(Records supplied Opens)

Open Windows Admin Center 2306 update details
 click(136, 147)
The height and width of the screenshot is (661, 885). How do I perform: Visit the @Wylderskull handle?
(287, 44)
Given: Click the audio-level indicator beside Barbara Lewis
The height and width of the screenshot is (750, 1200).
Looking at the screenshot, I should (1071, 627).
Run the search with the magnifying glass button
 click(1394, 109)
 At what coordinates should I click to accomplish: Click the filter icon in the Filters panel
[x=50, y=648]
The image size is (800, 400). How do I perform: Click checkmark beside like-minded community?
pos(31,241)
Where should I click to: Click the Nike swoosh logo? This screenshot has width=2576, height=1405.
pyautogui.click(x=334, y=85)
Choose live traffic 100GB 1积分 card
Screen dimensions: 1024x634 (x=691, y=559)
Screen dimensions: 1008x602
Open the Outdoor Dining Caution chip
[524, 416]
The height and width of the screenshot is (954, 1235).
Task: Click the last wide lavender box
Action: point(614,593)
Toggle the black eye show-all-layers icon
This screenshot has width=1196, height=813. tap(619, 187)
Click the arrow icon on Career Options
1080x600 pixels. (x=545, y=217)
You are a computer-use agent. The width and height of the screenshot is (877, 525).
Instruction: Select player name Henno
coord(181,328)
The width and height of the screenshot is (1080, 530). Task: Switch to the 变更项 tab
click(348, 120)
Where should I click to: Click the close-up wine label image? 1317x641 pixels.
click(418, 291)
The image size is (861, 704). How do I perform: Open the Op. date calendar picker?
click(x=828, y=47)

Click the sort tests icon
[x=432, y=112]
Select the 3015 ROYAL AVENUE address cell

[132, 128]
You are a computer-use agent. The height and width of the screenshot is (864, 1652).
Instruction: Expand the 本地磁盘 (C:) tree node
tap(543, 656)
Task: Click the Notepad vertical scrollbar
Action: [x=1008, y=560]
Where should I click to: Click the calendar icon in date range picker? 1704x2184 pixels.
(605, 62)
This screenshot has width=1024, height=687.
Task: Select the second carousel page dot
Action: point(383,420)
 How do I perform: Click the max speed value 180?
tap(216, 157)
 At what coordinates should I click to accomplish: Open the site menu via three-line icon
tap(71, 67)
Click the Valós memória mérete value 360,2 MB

(Records supplied Closes)

* Exercise instructions *
Retype the records above in full, matching each line exactly.

* Written answer *
Open Windows Admin Center 2306 update details
 click(136, 147)
The height and width of the screenshot is (661, 885). How do I perform: Visit the @Wylderskull handle?
(287, 44)
Given: Click the audio-level indicator beside Barbara Lewis
The height and width of the screenshot is (750, 1200).
Looking at the screenshot, I should (1071, 627).
Run the search with the magnifying glass button
 click(1394, 109)
 At what coordinates should I click to accomplish: Click the filter icon in the Filters panel
[x=50, y=648]
The image size is (800, 400). How do I perform: Click checkmark beside like-minded community?
pos(31,241)
Where should I click to: Click the Nike swoosh logo? This screenshot has width=2576, height=1405.
pyautogui.click(x=334, y=85)
Choose live traffic 100GB 1积分 card
Screen dimensions: 1024x634 (x=691, y=559)
Screen dimensions: 1008x602
Open the Outdoor Dining Caution chip
[524, 416]
The height and width of the screenshot is (954, 1235).
Task: Click the last wide lavender box
Action: point(614,593)
Toggle the black eye show-all-layers icon
This screenshot has width=1196, height=813. tap(619, 187)
Click the arrow icon on Career Options
1080x600 pixels. (x=545, y=217)
You are a computer-use agent. The width and height of the screenshot is (877, 525).
Instruction: Select player name Henno
coord(181,328)
The width and height of the screenshot is (1080, 530). Task: Switch to the 变更项 tab
click(348, 120)
Where should I click to: Click the close-up wine label image? 1317x641 pixels.
click(418, 291)
The image size is (861, 704). How do I perform: Open the Op. date calendar picker?
click(x=828, y=47)

Click the sort tests icon
[x=432, y=112]
Select the 3015 ROYAL AVENUE address cell

[132, 128]
You are a computer-use agent. The height and width of the screenshot is (864, 1652).
Instruction: Expand the 本地磁盘 (C:) tree node
tap(543, 656)
Task: Click the Notepad vertical scrollbar
Action: [x=1008, y=560]
Where should I click to: Click the calendar icon in date range picker? 1704x2184 pixels.
(605, 62)
This screenshot has width=1024, height=687.
Task: Select the second carousel page dot
Action: point(383,420)
 How do I perform: Click the max speed value 180?
tap(216, 157)
 At what coordinates should I click to accomplish: Open the site menu via three-line icon
tap(71, 67)
Click the Valós memória mérete value 360,2 MB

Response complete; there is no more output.